━━ SUPPLIED PASSAGE
They are fodder for “Songs of Memory and Forgetting,” a performance piece by McDonald and Billy Dufala, an artist and founder of the Recycled Artist In Residency or RAIR program. While McDonald tells stories (real or imagined) behind the objects she found, Dufala operates the yard’s heavy machinery in choreographed movements, and accompanies McDonald’s musings on piano and guitar.

Everything used in the show was found onsite, including the curtain to open and close the show, and all the musical instruments.

“There have been four or five pianos since I’ve been here in January,” said McDonald. “Some are hopelessly out of tune and will never be played. Of course, Billy likes to smash them with the excavator.”

The dump tends to bring out the child in people. The big trucks, the permission to destroy, and the leftovers from other people’s lives imbue Revolution with all the exploratory wonder of an extremely dangerous playground. (“Songs of Memory and Forgetting” will take place on weekends when the site is not active, with the audience area cleared of debris.)

“In the beginning, you’re a kid in a candy store. All these materials and all this opportunity,” said Dufala. “And there’s this immersion, where you get bonked on the head — that 350 tons keeps coming every day. It can be inspiring, and it can be depressing.”

A baby’s shoes, a grandmother’s rosary

More than a dramatic backdrop, the site is used as a character in the performance. McDonald evokes the activity of a working dump, with heavy equipment choreographed into dance movements, and folk songs sung through the same walkie-talkies used by onsite workers.

McDonald normally creates site-specific work in historic places, interpreting stories from houses or cemeteries into musical performances. For this, she found herself drawn into the rhythm of industry.

“I was hypnotized by the movements of the trucks. The guys working in the yard like air-traffic controllers telling them where to go. The forklifts skittling around,” said McDonald. “It’s almost choreographed. It was really beautiful.”

McDonald found baby shoes with a handwritten note labeling them “Richie’s first pair.”

Most likely, from Richie’s grandmother.

In the same hand is another note Scotch-taped to a rosary, instructing Richie to put it in her hands when she dies.

Most likely, a request not fulfilled.

McDonald will include the baby shoes in the performance, but thought the rosary would be too depressing for audiences.

All the objects McDonald rescued from oblivion for the performance will be returned to the waste stream. Everything — including that rosary — will become lost forever in a landfill.

“There’s only so much stuff we can keep here,” said McDonald. “This is a business. They are in the business of getting stuff out.”
━━━━
Repeat everything in the passage about the junkyard performance from "More than a" down to "from Richie’s grandmother.". You won't need the material that comes after this passage.
━━ GIVEN RECORDS
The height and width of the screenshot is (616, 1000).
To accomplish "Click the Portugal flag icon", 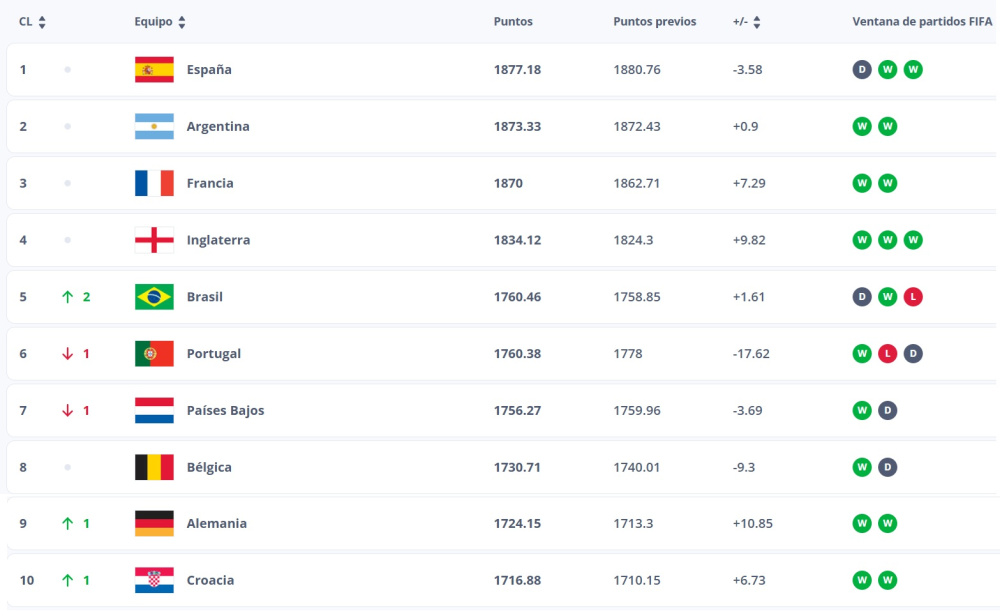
━━━━
━━ GIVEN RECORDS
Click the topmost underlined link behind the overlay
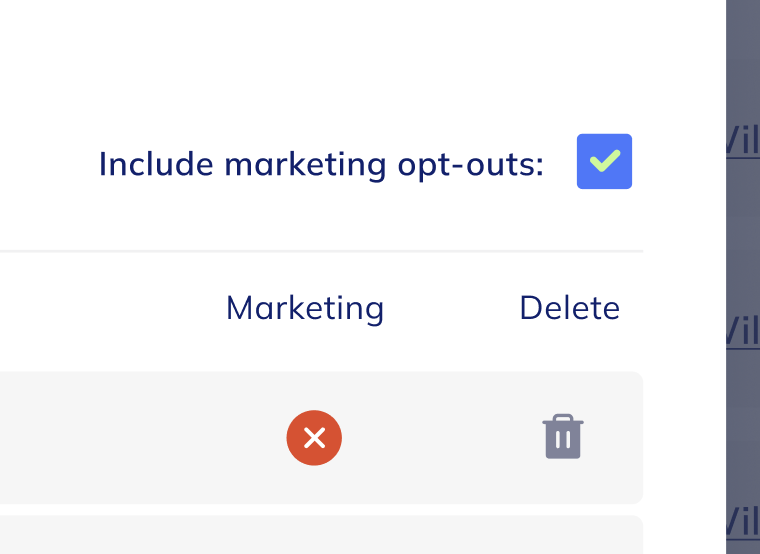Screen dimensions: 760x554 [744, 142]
━━━━
**COMPLETE RESPONSE:**
More than a dramatic backdrop, the site is used as a character in the performance. McDonald evokes the activity of a working dump, with heavy equipment choreographed into dance movements, and folk songs sung through the same walkie-talkies used by onsite workers.

McDonald normally creates site-specific work in historic places, interpreting stories from houses or cemeteries into musical performances. For this, she found herself drawn into the rhythm of industry.

“I was hypnotized by the movements of the trucks. The guys working in the yard like air-traffic controllers telling them where to go. The forklifts skittling around,” said McDonald. “It’s almost choreographed. It was really beautiful.”

McDonald found baby shoes with a handwritten note labeling them “Richie’s first pair.”

Most likely, from Richie’s grandmother.